In my view, for the U.S. at least, the most responsible choice is the middle way of rapid systemic reform. Why? For one, the urgency is indeed great, as the tipping point for environmental disruption and collapse on a global scale is either rapidly approaching or is already underway, and the cultural destruction resulting from market-centric mechanisms continues to amplify itself on a global scale. For another, the tenor of elite resistance has occasionally become less confident, and somewhat desperate and shrill, whenever the cultural momentum away from commercialist corporationism becomes more pronounced. And, as we saw in the 2008 and 2012 presidential elections, the seeds of a more developed moral creativity are already present in a majority of the electorate. But why not radical revolution? Well, I would say that if rapid systemic reform fails, radical revolution is all that remains. But I view that as a final option, held in reserve, because of the potential disruption to the well-being of millions, perhaps billions of people that such a tumultuous transition would undoubtedly entail.
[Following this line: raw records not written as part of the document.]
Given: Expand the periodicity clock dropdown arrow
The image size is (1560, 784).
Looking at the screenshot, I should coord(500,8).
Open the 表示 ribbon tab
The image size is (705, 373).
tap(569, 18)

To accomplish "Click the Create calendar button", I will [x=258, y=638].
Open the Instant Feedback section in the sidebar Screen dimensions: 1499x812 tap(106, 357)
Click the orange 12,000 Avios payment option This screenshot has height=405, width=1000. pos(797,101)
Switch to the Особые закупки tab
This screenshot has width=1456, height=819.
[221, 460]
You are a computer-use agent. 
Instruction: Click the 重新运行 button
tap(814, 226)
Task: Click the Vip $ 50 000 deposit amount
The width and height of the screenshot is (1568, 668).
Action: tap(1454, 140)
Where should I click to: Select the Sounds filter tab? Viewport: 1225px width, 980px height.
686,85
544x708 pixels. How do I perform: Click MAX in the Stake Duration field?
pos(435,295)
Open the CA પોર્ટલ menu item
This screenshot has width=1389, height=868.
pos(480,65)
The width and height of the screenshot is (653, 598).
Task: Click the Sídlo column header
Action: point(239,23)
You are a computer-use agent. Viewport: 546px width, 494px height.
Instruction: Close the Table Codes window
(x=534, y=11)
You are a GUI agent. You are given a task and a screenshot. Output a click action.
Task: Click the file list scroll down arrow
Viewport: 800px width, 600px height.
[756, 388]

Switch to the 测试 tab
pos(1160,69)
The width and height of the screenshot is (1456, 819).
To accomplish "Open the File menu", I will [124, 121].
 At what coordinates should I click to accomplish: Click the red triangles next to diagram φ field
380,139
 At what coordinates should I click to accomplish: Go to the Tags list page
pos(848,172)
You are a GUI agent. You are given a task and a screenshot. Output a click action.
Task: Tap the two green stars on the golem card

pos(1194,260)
At least, that is what history teaches us about such revolutions. There is also the question of whether any means justifies an end, or if the means is itself indicative of how the end will manifest; in other words, that a violent revolt will just lead to a violently repressive regime, or that top-down imposition of liberation from state-centric controls just leads to a new menu of new state-centric controls. We must take pains, it seems to me, to differentiate fierceness of our love from the fierceness of our ego, as the latter is sure to pollute the former. Although I can understand the ends-justifies-means reasoning championed by Alinsky and others, I believe there is a more effective balance to be struck. For example, I was impressed to witness the methods and general tone of the Occupy Movement, and sill have faith that such an effort could, under the right conditions and with clearer objectives, induce meaningful change. Regardless, at the present time we have a window - albeit a window that is rapidly closing - to attempt an authentic middle way.”